### Task requirements
A) Answer these questions from the land adjudication judgment excerpt, one per line:
(i) Under the Act, what single remedy does a person aggrieved by the 1st Respondent's decision in an objection have?
(ii) On what date were the proceedings instituted?
(iii) In which case did the Court of Appeal hold that a court deciding whether to issue certiorari exercises neither civil nor criminal jurisdiction?
B) Write the next part of the land adjudication judgment excerpt, starting after its final sentence.

### Page excerpt

○ ○ ○ ○ ○ ○ ○

As I had observed earlier, the Act gives a person aggrieved by the decision of the 1st Respondent in an objection only one remedy namely, an appeal to the Minister. Neither the 1st nor 2nd Respondents are clothed with any residuary power after such decision has been made to review it or set it aside. If the Respondents had promised the Applicant that they would nullify the earlier decision and conduct a re-hearing, the execution of such promise would be unlawful and ultra vires the Act. Due to the foregoing, I am not convinced that the Applicant had any legitimate expectation that was violated by the Respondents.

Issue No.VII;

Time Bar;

The interested parties have contended in their submissions that the Applicant is not entitled to the orders of certiorari sought herein because such relief is time barred under Order 53 rule 2 of the Civil Procedure Rules, the decision in the objections sought to be quashed having been made on 22nd March, 2011 while the proceedings herein were instituted on 27th March, 2012 outside the six (6) months period allowed by the rules. The order of certiorari sought by the Applicant is directed against the decision of the 2nd Respondent made on or about 1st February, 2012. From 1st February, 2012 to 27th March, 2012 is less than six (6) months. The order of certiorari was therefore sought within time to the extent that it was intended only to quash the said decision of 1st February, 2012. I have noted however that the prayers sought by the Applicant are very wide in scope. The interested parties’ apprehension that the order of certiorari may be extended to quash the decision on the objection proceedings that was made on 22nd March, 2011 is not therefore without basis. I am in agreement with the interested parties that an order of certiorari cannot issue to quash the said decision of 22nd March, 2011 in light of the provisions of order 53 rule 2 of the Civil Procedure Rules as read with section 9 (3) of the Law Reform Act, Cap.26 Laws of Kenya. However, since the order of certiorari has been directed at the decision of 1st February, 2012, I am unable to find that the application herein is time barred as far as the said prayer is concerned.

Want of consent under section 30 (1) of the Act;

Section 30(1) of the Act prohibits the institution of any civil proceedings and the court from entertaining any such proceedings concerning interest in land in an adjudication section until an adjudication register has become final save with the consent of the adjudication officer. The interested parties’ contention is that since the Applicant did not obtain the requisite consent prior to the institution of this application, the same is incompetent and bad in law. In the case of The Commissioner of Lands –vs- Kunste Hotel Limited, East African Law Reports [1995-1998] 1 E.A 1, the Court of Appeal held that, “while exercising the power to issue or not to issue an order of certiorari the court is neither exercising civil nor criminal jurisdiction.” In that case, an argument was advanced that the judicial review application was incompetent because the same had been filed by Kunste without first issuing the requisite notices under section 136 of the Government Lands Act, Cap. 282 Laws of Kenya (now repealed), and section 13A of the Government Proceedings Act, Cap. 40, Laws of Kenya. The Court of appeal expressed the view that in judicial review proceedings, the court was exercising special jurisdiction outside the ambit of the provisions of section 136 of the Government Lands Act and section 13A of the Government proceedings Act aforesaid. In the present case, what are barred by the Act under section 30 (1) are, civil proceedings. Since judicial review proceedings are neither civil nor criminal in nature, it is my finding that judicial review proceedings are not subject to the provisions of section 30 (1) of the Act. No consent was therefore required from the land adjudication officer before the institution of these proceedings. The application herein is therefore not bad in law for want of such consent as contended by the interested parties.

○ ○ ○ ○ ○ ○ ○

### Data provided

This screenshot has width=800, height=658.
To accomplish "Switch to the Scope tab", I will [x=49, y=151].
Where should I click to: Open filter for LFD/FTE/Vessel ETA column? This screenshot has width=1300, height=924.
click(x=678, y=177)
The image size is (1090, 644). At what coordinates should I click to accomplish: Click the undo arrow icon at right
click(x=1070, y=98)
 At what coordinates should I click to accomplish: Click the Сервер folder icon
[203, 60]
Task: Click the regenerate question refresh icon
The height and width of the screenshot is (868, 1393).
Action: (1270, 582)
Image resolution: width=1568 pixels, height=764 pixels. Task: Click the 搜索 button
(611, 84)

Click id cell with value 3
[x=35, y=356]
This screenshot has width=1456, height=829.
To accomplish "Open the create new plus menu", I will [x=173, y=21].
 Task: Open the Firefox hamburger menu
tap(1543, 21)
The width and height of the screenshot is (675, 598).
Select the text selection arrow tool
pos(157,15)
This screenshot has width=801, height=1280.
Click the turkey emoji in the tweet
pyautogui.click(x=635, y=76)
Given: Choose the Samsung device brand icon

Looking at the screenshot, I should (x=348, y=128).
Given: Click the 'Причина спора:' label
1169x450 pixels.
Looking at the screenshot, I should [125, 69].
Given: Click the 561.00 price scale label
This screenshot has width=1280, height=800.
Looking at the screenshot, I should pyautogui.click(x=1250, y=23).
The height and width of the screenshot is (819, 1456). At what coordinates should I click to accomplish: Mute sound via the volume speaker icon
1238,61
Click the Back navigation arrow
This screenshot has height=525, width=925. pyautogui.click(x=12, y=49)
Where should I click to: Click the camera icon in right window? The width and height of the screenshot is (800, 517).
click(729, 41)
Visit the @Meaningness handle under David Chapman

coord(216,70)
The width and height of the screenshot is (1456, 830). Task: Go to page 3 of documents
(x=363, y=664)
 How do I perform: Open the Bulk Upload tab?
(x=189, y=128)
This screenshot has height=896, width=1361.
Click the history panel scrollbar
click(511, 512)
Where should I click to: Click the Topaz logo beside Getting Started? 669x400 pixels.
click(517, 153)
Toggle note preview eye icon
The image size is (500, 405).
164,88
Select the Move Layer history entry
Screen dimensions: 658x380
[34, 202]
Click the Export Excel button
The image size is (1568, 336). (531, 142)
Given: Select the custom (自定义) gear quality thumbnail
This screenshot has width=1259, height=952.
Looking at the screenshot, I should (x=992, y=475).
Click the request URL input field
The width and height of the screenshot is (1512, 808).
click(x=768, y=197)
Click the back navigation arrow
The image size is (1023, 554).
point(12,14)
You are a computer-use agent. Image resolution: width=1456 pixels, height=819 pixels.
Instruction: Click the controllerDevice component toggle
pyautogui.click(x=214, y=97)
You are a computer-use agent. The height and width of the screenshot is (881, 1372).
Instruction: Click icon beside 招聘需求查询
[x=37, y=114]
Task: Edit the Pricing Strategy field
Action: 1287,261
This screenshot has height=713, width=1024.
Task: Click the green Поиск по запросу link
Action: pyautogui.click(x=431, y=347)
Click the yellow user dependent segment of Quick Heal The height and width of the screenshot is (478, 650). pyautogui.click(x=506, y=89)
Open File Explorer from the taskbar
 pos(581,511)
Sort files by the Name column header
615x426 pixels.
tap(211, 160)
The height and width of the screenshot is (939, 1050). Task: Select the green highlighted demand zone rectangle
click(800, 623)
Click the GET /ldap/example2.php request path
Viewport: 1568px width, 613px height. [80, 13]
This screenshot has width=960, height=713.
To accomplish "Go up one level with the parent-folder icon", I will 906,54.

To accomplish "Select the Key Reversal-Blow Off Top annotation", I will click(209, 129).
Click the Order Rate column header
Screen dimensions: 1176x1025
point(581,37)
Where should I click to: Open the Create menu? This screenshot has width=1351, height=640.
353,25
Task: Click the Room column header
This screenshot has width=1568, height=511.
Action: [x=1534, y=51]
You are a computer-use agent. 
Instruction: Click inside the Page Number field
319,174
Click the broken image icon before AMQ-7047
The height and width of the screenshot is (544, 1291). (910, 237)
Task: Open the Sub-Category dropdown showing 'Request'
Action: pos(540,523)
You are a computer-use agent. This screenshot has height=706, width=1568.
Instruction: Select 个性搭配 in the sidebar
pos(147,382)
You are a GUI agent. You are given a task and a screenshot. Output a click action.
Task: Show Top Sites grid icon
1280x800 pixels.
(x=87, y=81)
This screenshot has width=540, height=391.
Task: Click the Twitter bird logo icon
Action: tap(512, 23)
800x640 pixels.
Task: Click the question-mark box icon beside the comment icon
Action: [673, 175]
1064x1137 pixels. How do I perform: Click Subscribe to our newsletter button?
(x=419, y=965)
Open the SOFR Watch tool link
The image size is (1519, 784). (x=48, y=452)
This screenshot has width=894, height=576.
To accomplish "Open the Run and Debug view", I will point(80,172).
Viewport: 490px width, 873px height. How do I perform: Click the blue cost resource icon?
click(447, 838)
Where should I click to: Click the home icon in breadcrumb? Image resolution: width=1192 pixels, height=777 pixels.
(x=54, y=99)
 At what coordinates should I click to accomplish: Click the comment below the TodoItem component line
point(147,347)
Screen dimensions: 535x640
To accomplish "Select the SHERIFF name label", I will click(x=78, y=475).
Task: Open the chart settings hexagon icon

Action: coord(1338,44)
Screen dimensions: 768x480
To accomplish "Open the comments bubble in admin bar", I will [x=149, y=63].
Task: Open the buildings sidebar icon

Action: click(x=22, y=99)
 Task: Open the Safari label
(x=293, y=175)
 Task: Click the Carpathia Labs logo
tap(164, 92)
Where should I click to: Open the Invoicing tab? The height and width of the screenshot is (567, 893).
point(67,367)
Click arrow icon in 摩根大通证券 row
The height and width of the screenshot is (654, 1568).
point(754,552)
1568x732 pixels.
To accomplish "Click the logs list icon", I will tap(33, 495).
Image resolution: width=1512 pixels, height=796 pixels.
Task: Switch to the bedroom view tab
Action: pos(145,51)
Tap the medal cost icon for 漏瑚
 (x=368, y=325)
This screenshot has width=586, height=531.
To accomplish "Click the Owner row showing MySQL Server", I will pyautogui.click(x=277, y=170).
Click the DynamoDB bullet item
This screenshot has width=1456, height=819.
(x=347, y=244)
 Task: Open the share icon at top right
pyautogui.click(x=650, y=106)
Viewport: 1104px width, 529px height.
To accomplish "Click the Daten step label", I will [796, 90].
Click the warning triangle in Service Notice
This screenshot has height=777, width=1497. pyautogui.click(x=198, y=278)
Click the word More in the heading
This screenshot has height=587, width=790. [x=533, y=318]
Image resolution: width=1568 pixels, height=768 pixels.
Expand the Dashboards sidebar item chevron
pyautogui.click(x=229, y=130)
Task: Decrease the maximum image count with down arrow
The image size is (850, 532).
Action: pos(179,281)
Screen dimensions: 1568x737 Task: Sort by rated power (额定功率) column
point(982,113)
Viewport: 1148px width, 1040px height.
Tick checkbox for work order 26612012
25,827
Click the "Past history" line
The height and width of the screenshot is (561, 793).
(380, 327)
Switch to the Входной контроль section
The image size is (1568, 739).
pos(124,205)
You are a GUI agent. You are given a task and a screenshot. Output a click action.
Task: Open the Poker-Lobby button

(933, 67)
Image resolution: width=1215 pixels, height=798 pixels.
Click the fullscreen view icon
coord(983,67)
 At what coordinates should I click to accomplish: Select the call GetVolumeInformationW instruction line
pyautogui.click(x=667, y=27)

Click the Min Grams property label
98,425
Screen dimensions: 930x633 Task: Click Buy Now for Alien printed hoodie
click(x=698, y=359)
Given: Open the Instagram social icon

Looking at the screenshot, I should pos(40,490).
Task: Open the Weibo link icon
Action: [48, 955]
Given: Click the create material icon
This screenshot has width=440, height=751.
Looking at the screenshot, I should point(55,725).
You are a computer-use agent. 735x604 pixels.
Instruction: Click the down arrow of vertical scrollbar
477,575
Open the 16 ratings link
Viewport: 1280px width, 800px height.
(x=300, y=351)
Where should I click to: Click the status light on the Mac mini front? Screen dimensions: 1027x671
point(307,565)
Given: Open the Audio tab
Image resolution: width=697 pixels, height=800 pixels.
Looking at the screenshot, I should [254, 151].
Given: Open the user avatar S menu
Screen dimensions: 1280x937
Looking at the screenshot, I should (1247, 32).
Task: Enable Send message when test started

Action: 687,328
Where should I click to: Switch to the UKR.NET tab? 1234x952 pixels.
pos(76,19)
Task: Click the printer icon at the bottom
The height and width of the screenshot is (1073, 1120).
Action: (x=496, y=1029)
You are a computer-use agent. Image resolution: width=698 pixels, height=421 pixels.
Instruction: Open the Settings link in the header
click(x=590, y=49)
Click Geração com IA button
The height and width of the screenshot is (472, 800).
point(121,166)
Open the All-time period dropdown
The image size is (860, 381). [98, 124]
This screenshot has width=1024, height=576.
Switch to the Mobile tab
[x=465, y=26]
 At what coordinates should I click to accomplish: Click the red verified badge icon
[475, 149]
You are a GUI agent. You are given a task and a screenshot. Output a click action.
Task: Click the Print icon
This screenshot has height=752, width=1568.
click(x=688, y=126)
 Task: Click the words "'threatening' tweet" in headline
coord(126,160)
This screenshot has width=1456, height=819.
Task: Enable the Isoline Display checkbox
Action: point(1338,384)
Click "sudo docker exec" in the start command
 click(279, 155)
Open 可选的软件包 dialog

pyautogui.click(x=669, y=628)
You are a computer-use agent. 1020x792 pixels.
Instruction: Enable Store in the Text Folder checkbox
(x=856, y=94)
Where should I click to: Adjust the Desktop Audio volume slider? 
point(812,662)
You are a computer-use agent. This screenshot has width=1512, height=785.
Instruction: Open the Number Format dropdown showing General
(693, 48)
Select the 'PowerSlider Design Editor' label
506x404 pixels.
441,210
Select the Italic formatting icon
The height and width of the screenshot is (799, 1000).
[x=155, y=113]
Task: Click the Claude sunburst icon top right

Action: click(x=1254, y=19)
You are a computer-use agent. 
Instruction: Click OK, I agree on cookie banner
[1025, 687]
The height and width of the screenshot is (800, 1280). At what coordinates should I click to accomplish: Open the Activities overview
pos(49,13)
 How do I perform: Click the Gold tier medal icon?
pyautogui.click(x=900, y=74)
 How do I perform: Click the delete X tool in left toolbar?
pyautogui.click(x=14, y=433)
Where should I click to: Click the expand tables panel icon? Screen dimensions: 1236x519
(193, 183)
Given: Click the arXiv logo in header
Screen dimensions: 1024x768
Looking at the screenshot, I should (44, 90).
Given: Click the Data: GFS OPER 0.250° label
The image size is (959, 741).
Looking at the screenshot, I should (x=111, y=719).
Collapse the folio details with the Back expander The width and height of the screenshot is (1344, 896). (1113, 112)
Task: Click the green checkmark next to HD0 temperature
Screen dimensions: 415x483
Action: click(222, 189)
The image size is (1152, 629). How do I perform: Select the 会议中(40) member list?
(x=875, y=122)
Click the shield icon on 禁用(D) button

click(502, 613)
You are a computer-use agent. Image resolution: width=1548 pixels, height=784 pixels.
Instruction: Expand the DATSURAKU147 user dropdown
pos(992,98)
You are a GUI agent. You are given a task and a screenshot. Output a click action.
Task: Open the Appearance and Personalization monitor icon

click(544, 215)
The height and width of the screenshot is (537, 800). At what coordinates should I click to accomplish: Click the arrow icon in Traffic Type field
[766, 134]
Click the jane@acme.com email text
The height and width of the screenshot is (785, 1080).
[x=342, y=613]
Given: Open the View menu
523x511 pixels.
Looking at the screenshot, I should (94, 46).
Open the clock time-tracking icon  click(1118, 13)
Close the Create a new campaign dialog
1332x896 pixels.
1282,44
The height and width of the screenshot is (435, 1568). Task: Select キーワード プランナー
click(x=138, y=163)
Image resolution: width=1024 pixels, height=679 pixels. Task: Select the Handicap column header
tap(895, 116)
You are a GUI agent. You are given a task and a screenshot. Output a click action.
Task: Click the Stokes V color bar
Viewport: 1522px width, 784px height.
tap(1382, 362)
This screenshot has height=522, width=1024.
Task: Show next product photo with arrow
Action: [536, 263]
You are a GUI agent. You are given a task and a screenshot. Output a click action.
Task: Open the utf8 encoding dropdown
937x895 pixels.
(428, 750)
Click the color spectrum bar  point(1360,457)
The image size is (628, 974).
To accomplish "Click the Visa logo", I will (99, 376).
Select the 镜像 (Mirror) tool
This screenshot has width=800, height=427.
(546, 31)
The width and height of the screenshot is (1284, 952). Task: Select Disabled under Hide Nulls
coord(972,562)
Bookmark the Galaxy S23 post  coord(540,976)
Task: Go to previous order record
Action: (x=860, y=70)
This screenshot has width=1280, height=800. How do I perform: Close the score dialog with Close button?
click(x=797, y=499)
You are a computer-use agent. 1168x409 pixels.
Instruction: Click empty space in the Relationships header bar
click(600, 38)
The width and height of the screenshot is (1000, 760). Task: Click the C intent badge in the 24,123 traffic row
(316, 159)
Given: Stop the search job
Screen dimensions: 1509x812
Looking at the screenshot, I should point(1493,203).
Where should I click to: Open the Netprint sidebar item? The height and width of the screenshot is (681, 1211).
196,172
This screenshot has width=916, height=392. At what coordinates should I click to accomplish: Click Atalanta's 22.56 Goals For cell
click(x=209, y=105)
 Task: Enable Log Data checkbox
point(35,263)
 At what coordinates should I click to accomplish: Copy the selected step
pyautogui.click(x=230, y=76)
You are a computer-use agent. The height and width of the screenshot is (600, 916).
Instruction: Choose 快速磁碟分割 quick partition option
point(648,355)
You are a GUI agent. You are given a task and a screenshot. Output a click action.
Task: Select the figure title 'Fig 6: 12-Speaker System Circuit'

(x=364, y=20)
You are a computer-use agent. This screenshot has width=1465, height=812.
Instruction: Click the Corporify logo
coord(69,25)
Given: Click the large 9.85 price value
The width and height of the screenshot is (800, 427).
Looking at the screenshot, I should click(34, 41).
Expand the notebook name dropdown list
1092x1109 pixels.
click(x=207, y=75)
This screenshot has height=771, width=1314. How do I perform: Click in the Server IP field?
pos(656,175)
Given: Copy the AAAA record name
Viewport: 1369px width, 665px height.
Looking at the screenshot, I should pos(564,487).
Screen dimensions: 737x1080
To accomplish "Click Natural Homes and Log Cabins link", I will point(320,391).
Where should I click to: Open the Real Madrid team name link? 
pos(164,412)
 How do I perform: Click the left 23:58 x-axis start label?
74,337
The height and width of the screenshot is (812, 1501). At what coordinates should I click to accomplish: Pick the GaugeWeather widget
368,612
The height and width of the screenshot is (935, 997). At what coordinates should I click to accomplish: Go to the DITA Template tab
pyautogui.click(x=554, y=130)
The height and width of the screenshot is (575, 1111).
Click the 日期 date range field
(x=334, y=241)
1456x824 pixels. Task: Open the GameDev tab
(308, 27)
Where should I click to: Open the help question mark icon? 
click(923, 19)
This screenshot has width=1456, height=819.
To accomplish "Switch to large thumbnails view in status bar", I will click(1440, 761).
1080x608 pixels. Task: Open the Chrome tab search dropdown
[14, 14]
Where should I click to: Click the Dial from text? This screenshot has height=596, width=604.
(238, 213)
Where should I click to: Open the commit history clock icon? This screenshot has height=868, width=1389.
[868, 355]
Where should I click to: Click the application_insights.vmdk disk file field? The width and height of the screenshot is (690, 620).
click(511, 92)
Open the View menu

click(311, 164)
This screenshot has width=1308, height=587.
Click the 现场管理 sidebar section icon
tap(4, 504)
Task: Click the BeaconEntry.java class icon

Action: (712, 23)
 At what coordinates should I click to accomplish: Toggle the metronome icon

○ ○ ○ ○ ○ ○ ○

### Results of the tasks
A)
(i) An appeal to the Minister.
(ii) 27th March, 2012.
(iii) The Commissioner of Lands –vs- Kunste Hotel Limited, East African Law Reports [1995-1998] 1 E.A 1.

B)
Issue No.VIII:

This issue concerns the question whether this is an appropriate case to grant the orders of certiorari and prohibition sought by the Applicant. Certiorari and Prohibition are public law remedies available to persons whose legally recognized interests have been infringed by public bodies or officers exercising statutory powers. In  Halsbury’s Laws of England, 4th Edition paragraph 46, the author has stated that;

“the courts have inherent jurisdiction to review the exercise by public bodies or officers of statutory powers impinging on legally recognized interests. Powers must not be exceeded or abused”.

9. The applicant has sought an order of certiorari to quash the decision of the 2nd Respondent complained of herein above and an order of prohibition to prohibit the Respondents from enforcing, executing and/or implementing the decision of the 1st Respondent made in the Applicants objections referred to herein above. H.W.R Wade & C.F. Forsyth in their book, Administrative Law, 10th Editionwhich I have referred to herein above have said this on the remedies of Certiorari and Prohibition at page 509,

“the quashing order and prohibiting order are complementary remedies, based upon common principles……….A quashing order issues to quash a decision which is ultra vires. A prohibiting order issues to forbid some act or decision which will be ultra vires. A quashing order looks to the past, a prohibiting order to the future.”

10. In the case of Council for Civil Service Unions –vs- Minister for Civil Service [1985] A.C. 374 at 401D,lord Diplock had this to say on the purview of judicial review;

“Judicial Review has I think developed to a state today when……one can conveniently classify under three heads the grounds upon which administrative action is subject to control by judicial review. The first ground I would call “illegality”. The second “irrationality” and the third “procedural impropriety”……….By illegality as a ground for judicial review I mean that the decision maker must understand correctly the law that regulates his decision making power and must give effect to it….”

11. The court of Appeal  also had an occasion in the case of Kenya National Examination council –vs- Republic, Exparte Geoffrey Gathenji Njoroge & 9 others [1997] e KLR to lay out the scope and efficacy of the remedies of certiorari, mandamus and prohibition. In that case the court described the remedies of prohibition and certiorari as follows;

“…….prohibition is an order from the High Court directed to an inferior tribunal or body which prohibits that tribunal or body to continue proceedings in excess of its jurisdiction or in contravention of the laws of the land………Only an order of certiorari can quash a decision already made and an order of certiorari will issue if the decision is made without or in excess of jurisdiction or where the rules of natural justice are not complied with or for such like reasons….”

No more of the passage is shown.